In this citizen science research project of KWR and the drinking water company WML, the clients of a water company are, for the first time, participating as researchers in a scientific study of drinking water hardness and lime-scaling. The research is being conducted at and around the WML pumping station in Pey-Echt. Besides knowledge about lime-scaling it will be giving us new insight into the socio-scientific value and significance of citizen science.
Citizens measure lime-scaling themselves
Together with more than 130 citizen water scientists, KWR and WML will be researching the hardness and lime-scaling of drinking water. A unique aspect of this research is that invitations to participate in the project were sent to more than 1,000 selected addresses, which resulted in a very diverse group of participants. Using a simplified boiled water test and a ‘drop test’, the participants will determine the hardness and lime-scaling of their water. They’ll carry out drop tests once on water directly from the tap and once on boiled water. In this way, the participants will gain more insight into the composition of their drinking water, and WML will get a more refined monitoring network.
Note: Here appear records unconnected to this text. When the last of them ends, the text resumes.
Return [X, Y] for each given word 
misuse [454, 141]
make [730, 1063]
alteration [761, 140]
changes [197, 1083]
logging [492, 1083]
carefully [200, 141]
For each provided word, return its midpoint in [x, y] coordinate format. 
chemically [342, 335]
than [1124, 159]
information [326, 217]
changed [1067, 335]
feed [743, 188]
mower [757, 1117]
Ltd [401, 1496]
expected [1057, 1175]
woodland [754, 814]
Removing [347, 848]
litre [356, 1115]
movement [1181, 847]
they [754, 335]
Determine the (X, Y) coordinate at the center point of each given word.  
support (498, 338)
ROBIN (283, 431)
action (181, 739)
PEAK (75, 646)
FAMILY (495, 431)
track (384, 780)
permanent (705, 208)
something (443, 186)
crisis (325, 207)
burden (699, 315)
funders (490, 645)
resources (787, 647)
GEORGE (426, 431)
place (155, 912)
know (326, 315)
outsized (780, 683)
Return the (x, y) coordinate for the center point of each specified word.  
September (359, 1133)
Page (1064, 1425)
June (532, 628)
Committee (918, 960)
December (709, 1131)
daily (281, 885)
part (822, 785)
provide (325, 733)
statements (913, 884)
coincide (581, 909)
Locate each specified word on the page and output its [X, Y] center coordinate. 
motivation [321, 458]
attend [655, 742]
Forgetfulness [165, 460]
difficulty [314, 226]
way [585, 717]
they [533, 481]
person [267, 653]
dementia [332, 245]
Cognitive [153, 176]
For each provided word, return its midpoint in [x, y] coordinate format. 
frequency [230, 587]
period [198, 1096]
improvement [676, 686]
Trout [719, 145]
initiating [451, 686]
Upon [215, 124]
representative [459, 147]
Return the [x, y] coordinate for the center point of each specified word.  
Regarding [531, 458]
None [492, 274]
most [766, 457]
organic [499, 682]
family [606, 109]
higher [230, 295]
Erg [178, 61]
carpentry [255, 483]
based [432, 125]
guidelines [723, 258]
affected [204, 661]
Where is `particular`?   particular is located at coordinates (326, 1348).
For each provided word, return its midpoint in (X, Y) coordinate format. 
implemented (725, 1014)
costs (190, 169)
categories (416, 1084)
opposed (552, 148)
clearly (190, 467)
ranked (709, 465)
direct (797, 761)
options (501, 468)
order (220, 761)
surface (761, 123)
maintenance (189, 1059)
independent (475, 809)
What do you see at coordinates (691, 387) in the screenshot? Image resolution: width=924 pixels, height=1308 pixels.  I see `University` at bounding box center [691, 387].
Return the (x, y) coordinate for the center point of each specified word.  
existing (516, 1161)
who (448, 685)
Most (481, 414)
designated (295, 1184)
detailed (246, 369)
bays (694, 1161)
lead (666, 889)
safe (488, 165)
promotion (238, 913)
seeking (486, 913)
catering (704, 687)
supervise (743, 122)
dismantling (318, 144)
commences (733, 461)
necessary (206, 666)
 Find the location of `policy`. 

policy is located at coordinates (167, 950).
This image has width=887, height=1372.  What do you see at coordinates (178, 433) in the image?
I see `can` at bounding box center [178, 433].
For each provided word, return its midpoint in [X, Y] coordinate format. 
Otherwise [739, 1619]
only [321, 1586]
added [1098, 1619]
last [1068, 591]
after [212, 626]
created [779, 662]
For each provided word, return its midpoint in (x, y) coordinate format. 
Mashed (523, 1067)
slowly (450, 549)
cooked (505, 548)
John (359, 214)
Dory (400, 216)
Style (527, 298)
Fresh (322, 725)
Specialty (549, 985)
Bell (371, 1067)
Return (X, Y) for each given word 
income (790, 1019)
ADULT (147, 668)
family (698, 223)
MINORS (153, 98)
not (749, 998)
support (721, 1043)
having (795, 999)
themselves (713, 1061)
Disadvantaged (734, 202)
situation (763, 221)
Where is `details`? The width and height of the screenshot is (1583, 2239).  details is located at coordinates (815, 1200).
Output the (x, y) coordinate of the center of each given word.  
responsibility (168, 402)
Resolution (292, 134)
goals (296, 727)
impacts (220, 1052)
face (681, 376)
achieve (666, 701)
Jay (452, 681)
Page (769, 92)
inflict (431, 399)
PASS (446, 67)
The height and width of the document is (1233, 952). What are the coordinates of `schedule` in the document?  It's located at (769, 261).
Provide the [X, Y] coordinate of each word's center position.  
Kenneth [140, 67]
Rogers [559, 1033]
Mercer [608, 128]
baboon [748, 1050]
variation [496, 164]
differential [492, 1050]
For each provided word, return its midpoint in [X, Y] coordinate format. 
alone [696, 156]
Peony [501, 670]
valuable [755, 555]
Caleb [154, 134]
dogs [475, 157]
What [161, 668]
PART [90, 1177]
This ‘Citizen Science and Lime’ project, together with the ‘Citizen Science and Lead’ project (with Dunea) and the ‘Citizen Science and Hardness’ project (with Brabant Water), which starts later this year, is part of the joint effort on the part of KWR and the drinking water sector to further explore the significance of citizen science for the sector. This line of research builds upon the ‘Freshness of Water’ citizen science pilot project of 2016.